== Task details ==
Word for word, copy the line containing "The width and height of the screenshot is (470, 201)." and each line after it in the records below, ending with the last line.

Records from a data source:
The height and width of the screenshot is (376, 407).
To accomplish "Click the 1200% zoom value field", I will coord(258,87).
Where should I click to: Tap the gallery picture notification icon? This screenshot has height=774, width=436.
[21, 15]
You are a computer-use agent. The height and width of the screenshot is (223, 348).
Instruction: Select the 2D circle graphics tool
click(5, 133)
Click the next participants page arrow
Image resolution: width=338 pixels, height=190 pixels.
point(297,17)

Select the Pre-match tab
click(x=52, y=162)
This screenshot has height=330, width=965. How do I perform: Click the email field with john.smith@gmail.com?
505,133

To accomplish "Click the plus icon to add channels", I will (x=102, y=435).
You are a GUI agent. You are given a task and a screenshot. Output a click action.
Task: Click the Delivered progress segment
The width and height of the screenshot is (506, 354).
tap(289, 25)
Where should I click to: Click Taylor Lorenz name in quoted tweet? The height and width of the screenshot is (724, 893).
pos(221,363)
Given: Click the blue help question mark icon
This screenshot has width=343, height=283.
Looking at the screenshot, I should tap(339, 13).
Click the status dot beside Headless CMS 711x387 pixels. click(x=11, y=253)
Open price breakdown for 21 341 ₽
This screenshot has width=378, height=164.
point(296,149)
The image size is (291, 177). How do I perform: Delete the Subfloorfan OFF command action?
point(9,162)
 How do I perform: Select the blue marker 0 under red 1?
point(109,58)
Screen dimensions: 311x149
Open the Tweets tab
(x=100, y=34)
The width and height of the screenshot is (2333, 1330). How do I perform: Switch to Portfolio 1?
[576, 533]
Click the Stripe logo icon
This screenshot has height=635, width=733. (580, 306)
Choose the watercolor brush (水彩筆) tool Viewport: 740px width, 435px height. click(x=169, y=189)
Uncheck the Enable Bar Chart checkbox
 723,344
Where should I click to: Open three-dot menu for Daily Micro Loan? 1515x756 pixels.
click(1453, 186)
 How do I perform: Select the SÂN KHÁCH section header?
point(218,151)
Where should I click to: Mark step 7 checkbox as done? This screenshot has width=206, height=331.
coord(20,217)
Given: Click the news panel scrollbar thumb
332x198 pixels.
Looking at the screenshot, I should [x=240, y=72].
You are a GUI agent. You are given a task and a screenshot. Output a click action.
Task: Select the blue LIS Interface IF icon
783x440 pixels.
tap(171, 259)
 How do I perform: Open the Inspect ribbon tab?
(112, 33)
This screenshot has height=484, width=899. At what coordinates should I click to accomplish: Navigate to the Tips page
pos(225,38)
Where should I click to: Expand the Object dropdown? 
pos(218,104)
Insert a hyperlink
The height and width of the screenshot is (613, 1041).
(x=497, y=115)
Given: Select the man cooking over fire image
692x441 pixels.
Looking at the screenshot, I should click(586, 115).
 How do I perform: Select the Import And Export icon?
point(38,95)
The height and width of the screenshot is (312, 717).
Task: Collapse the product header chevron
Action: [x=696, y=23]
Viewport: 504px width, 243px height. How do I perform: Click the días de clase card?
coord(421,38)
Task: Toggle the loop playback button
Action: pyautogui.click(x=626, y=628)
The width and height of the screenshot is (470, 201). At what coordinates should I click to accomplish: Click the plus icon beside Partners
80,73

== Solution to this exercise ==
The width and height of the screenshot is (470, 201). At what coordinates should I click to accomplish: Click the plus icon beside Partners
80,73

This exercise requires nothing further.